● Articolo
La sua vicenda attraverserà tutta la parabola hitleriana, fino alla liberazione dell’armata rossa e al lungo dopoguerra, sempre vissuti in un suo singolare disequilibrio tra i generi. Si parla qui di un disequilibrio non interiore – le spinte intime alla maternità, o alla riconquista di un genere che si sente come proprio risultano sporadiche nel testo – ma tutto esteriore, legato alle necessità di sopravvivenza, il farsi riformare come soldato, evitare poi l’accusa di diserzione ecc.

La messinscena alla prova dei fatti è in sostanza abbastanza povera, proprio in senso tecnico: l’illuminazione è (volutamente?) frammentaria e imprecisa, così come l’audio, in costante (voluto?) ritardo e disarmonia nei volumi, l’impianto video è (pensato?) archeologico. E poi la regia/recitazione. Se c’è una linea che da Brecht arriva fino a Karge e ad Arcuri, che al primo ha fatto più volte riferimento nel suo lavoro, questa è l’occasione per affrontarla, soprattutto in quelli che continuano a sembrare gli aspetti più radicali dell’esperimento del drammaturgo di Augusta, cioè l’impostazione del rapporto tra pubblico e attore e tra attore e testo, legati e slegati continuamente in un’ottica dialettica. E in effetti la recitazione mantiene quella distanza dall’oggetto rappresentato che potrebbe alludere a tale distacco, eppure è portata avanti con tale timidezza da sembrare spesso semplicemente poco incisiva, mancante di fibra. È questione di tempi, di intensità, di sguardo agli archi lunghi del teso: di agogica e dinamica. Di conseguenza la catena mondo-testo-attore-spettatore è lasca.

● Dati forniti
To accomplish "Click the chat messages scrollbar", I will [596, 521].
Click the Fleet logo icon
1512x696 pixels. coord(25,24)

--

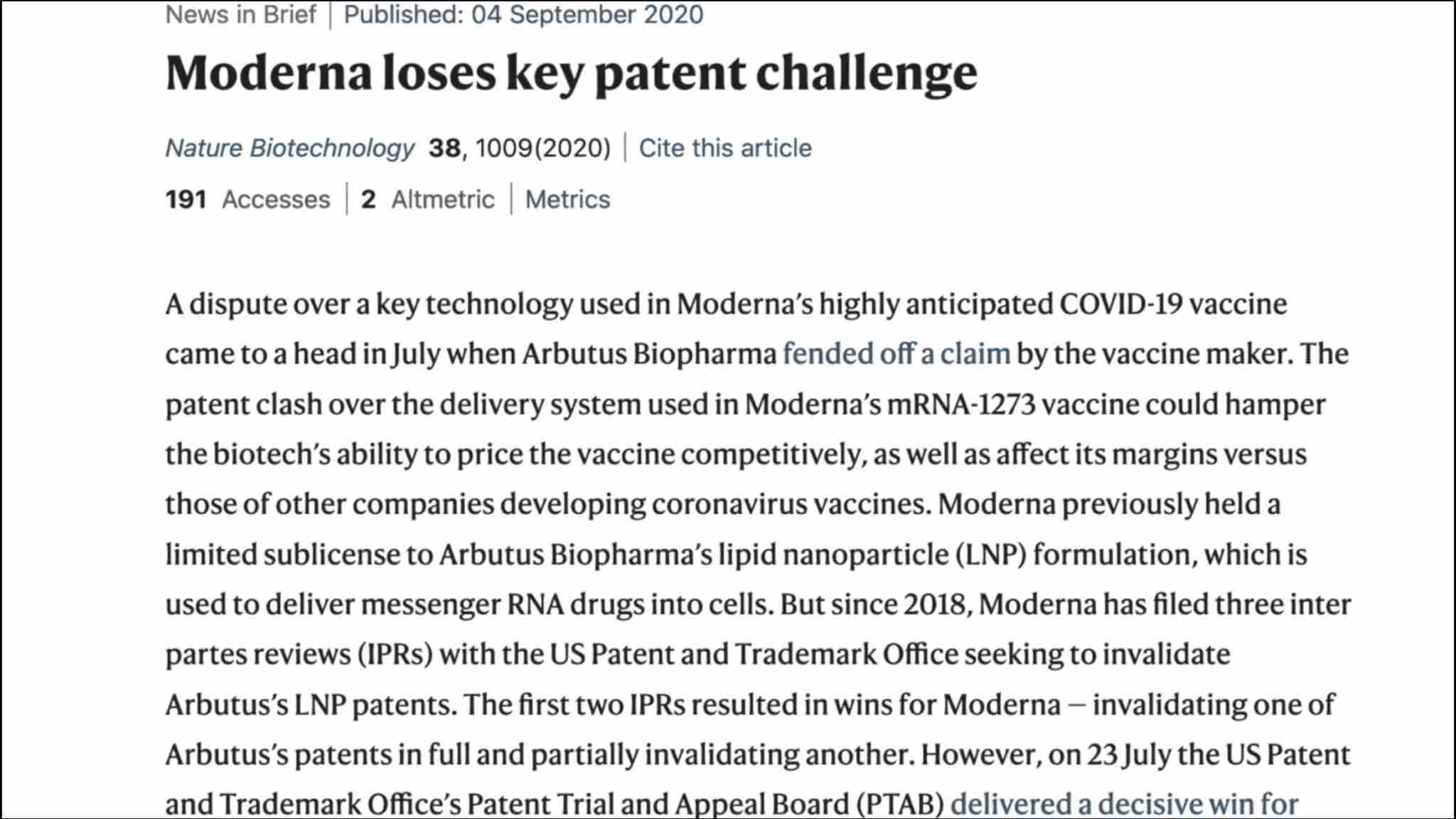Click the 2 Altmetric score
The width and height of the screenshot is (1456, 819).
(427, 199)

● Consegna A
Riassumi l'articolo in due frasi.
● Consegna B
Copia tali e quali le righe dei record da quella con "will [596, 521]." a quella con "1512x696 pixels. coord(25,24)", comprese entrambe.

● Risposta A
La vicenda del personaggio attraversa l'intera parabola hitleriana fino alla liberazione da parte dell'armata rossa e al lungo dopoguerra, vissuta in un disequilibrio tra i generi che non è interiore ma esteriore, legato alle necessità di sopravvivenza come farsi riformare da soldato ed evitare l'accusa di diserzione. La messinscena è tecnicamente povera, con luci frammentarie, audio in ritardo e video archeologico, e la recitazione, pur mantenendo una distanza dall'oggetto rappresentato, è così timida da risultare poco incisiva, tanto che la catena mondo-testo-attore-spettatore è lasca.

● Risposta B
To accomplish "Click the chat messages scrollbar", I will [596, 521].
Click the Fleet logo icon
1512x696 pixels. coord(25,24)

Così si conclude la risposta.